Biden’s Timing on Chinese Balloon Takedown May Work in His Favor

President Joe Biden said he wanted to destroy an alleged Chinese spy balloon as soon as he learned about it, but the week-long delay before it was finally shot down may actually work in his favor.

(Bloomberg) — President Joe Biden said he wanted to destroy an alleged Chinese spy balloon as soon as he learned about it, but the week-long delay before it was finally shot down may actually work in his favor. 

“I told them to shoot it down,” he told reporters on Saturday, referring to his top generals. “They said to me, ‘Let’s wait till the safest place to do it.’”

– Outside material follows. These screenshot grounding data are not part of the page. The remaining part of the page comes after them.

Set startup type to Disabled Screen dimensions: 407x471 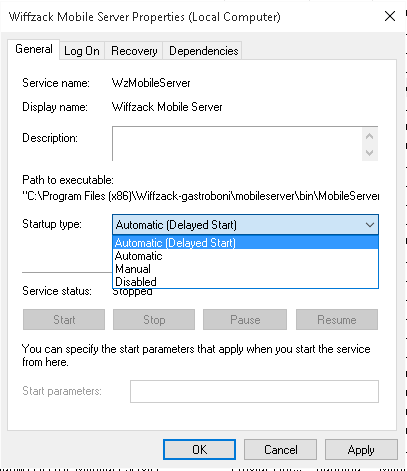(246, 282)
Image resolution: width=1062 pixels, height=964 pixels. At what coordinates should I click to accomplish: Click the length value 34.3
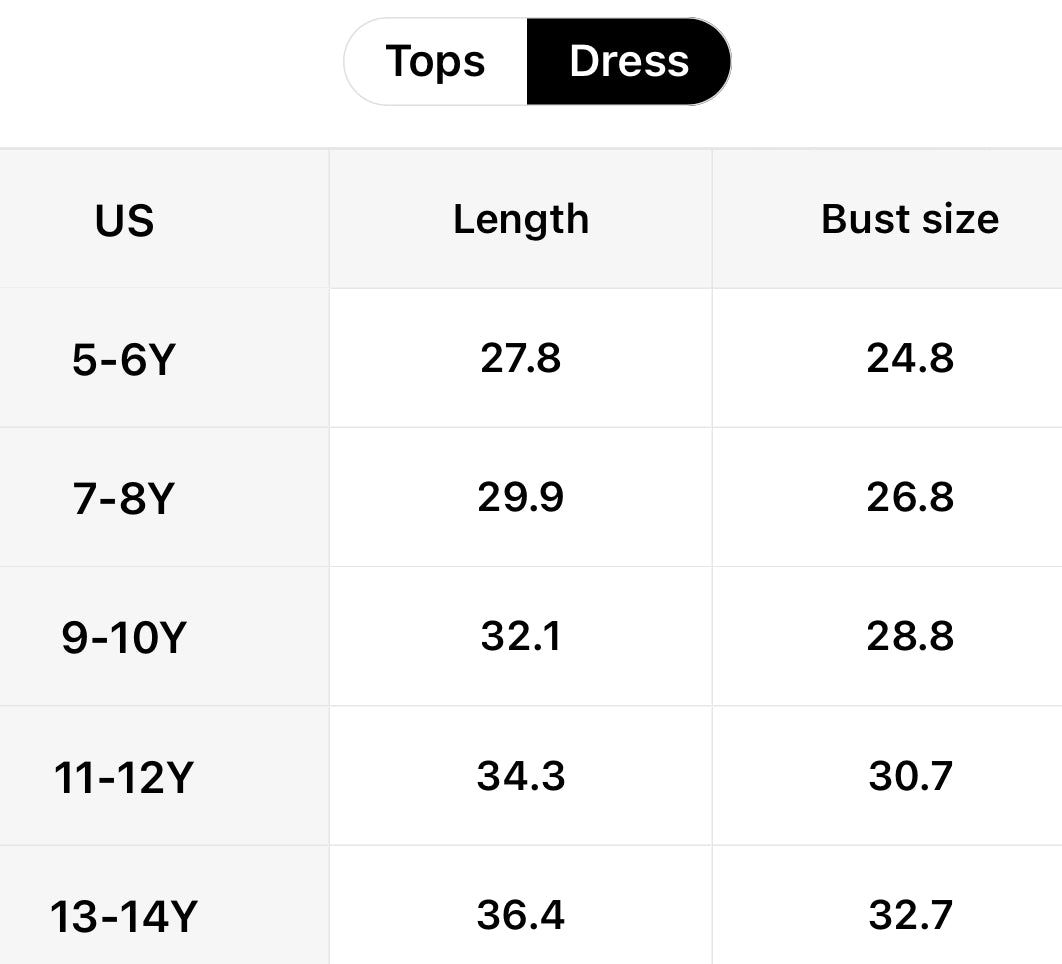[x=520, y=776]
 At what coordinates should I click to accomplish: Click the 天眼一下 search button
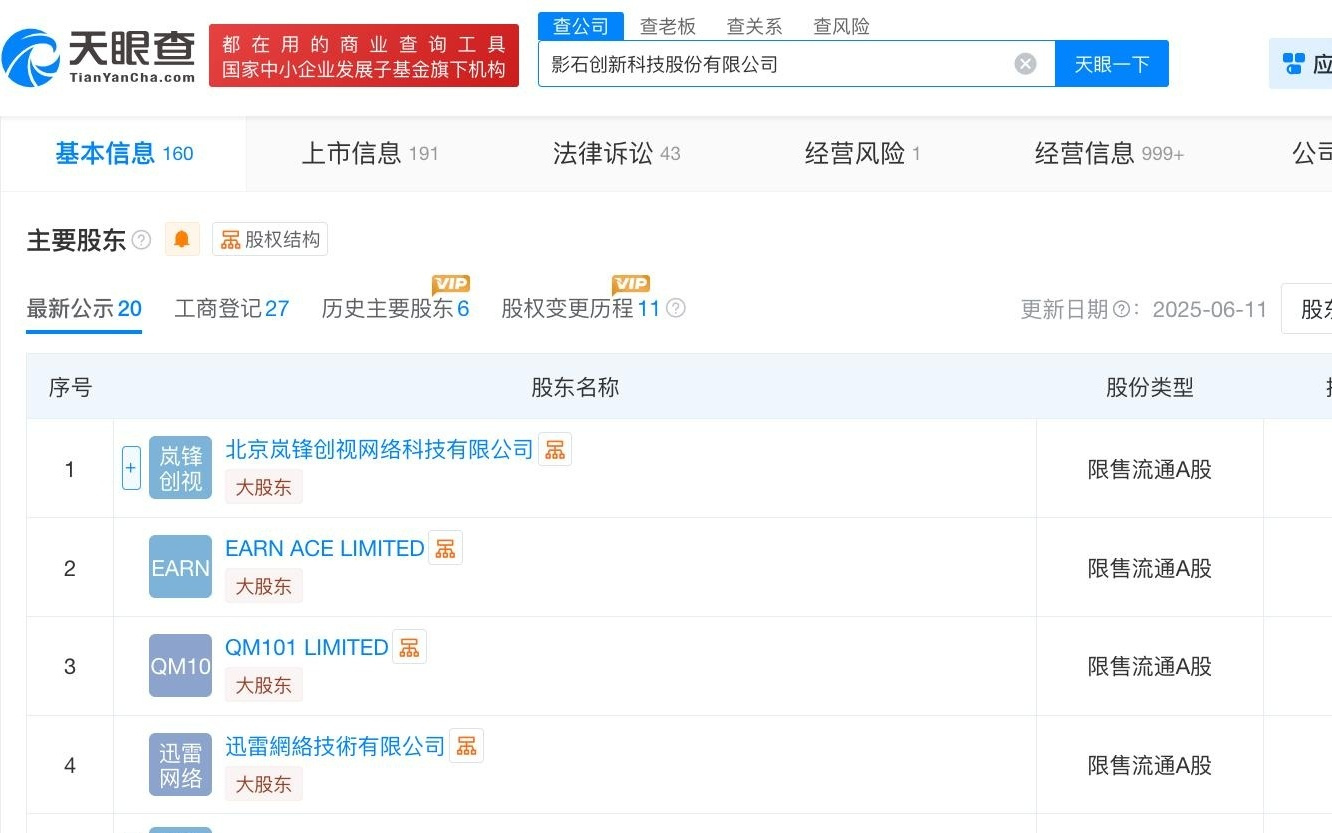(1112, 62)
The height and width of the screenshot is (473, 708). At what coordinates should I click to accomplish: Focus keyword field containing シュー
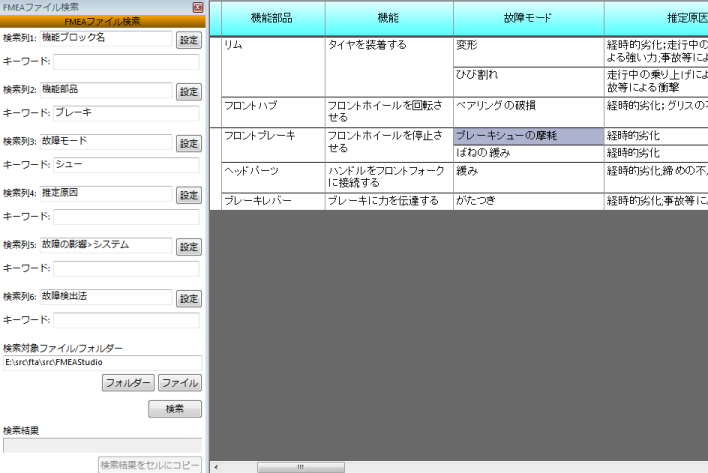point(126,165)
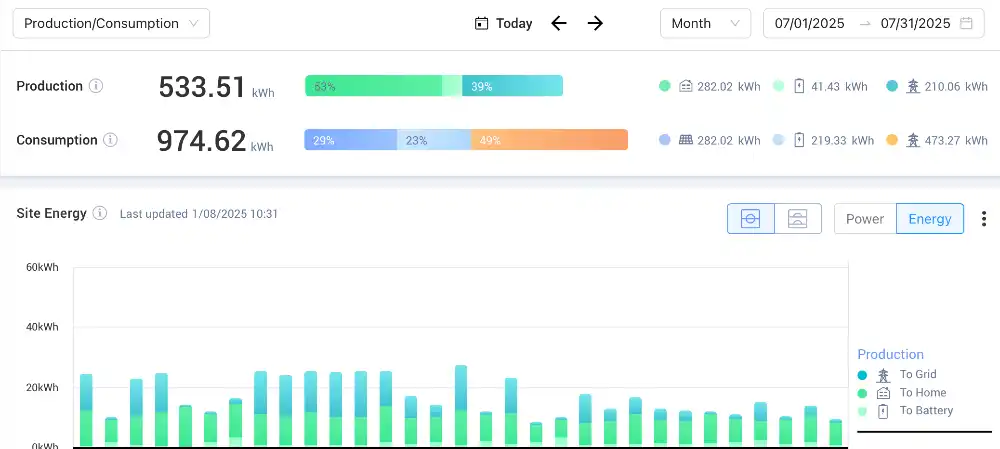Expand the Month period dropdown
The height and width of the screenshot is (449, 1000).
tap(705, 23)
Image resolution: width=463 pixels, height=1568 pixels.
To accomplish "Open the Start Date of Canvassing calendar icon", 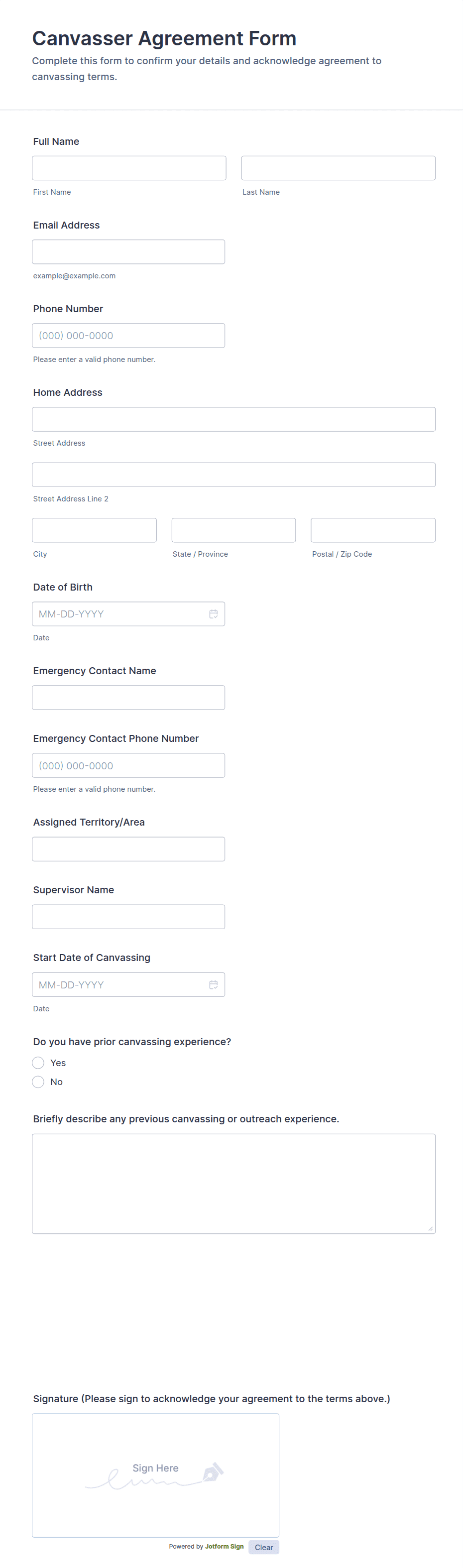I will pos(213,984).
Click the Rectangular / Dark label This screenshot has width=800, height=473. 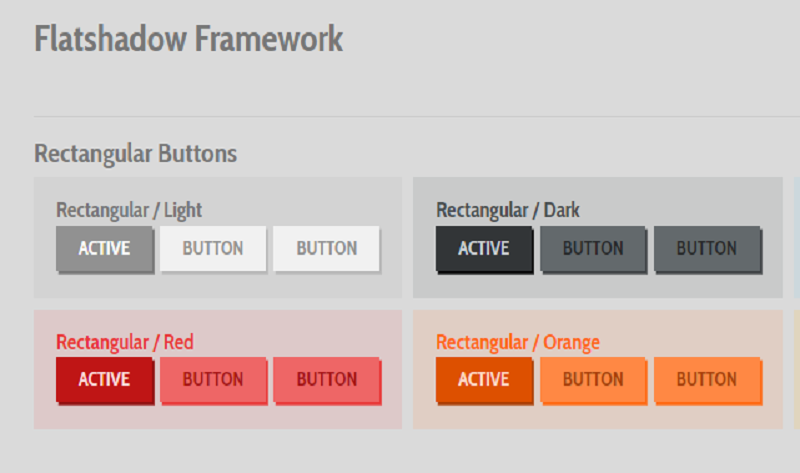pos(508,210)
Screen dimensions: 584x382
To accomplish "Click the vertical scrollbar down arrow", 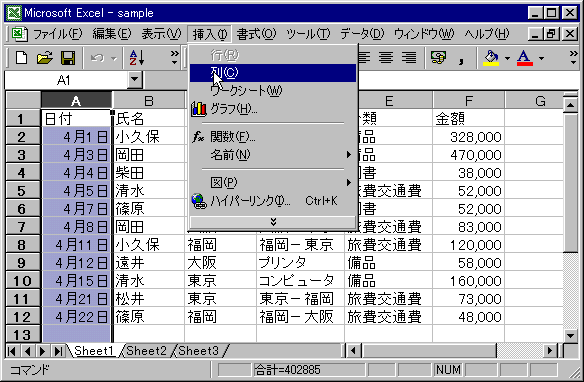I will (x=570, y=335).
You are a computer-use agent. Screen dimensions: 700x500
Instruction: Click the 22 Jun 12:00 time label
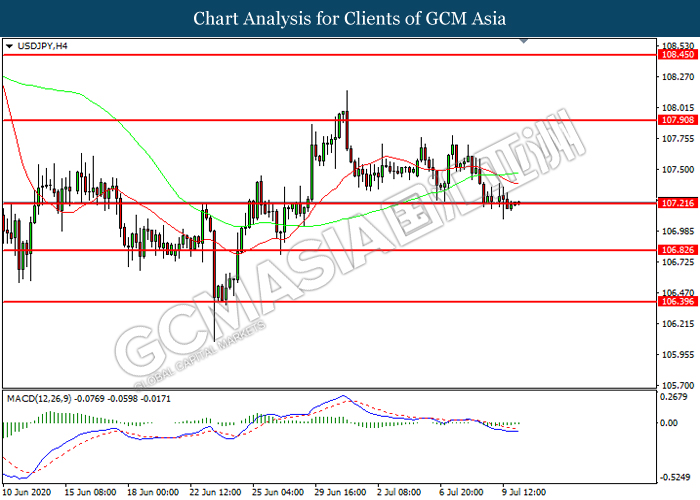click(x=215, y=492)
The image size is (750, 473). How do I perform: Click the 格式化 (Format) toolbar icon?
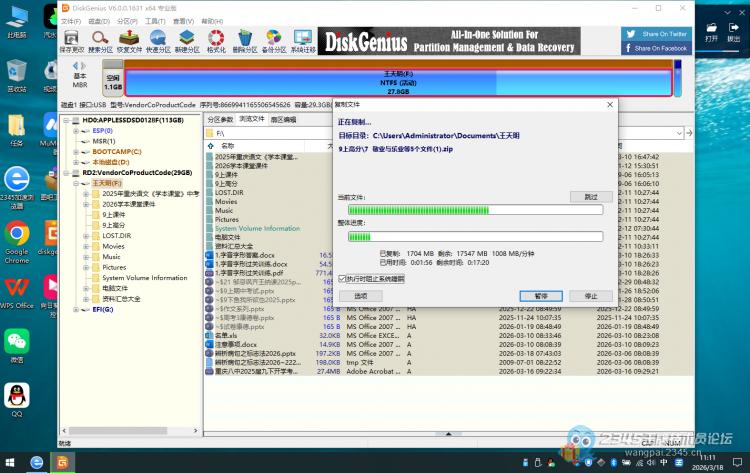pos(216,39)
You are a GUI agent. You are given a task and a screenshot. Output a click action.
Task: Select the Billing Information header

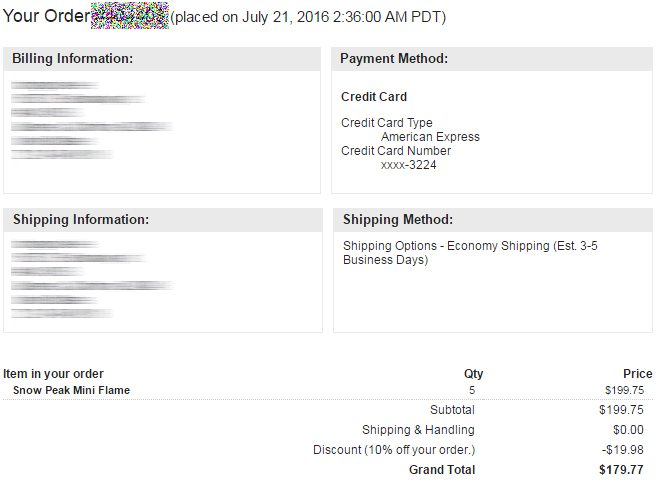72,59
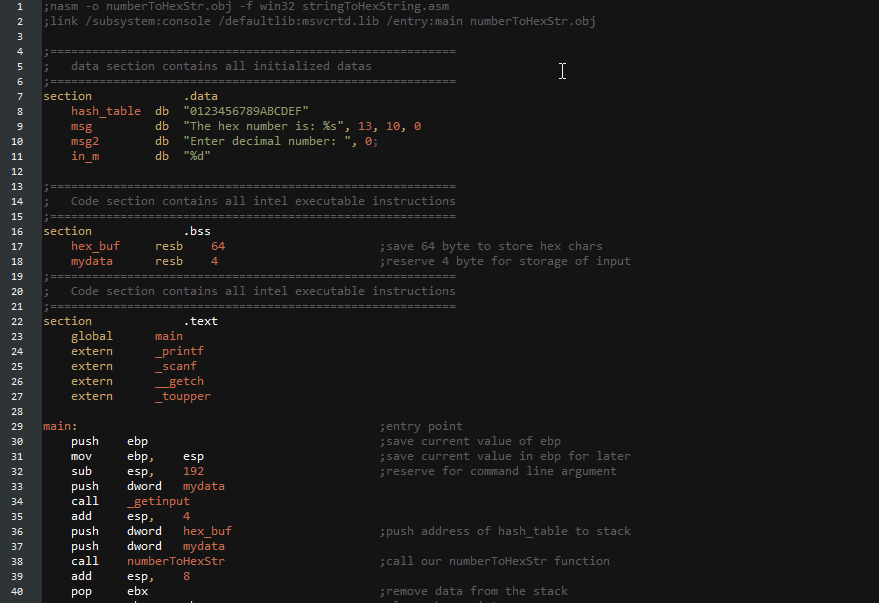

When the balloon was just off the coast of South Carolina, and no longer a danger to anyone below, the order came. A single F-22 fighter flew up to 58,000 feet (18,000 meters) and fired an Aim-9X Sidewinder missile, whose white contrails were visible against a stark blue sky to those still on shore. The balloon popped and the equipment it was carrying came tumbling down.

It may have been one of the most awkwardly timed and geopolitically charged espionage episodes in recent intelligence-gathering history. But it was also an opportunity: the Biden administration says it will get important new data on Chinese capabilities by studying the balloon, and showed off the military’s own prowess with the shootdown and expected recovery of the object’s payload.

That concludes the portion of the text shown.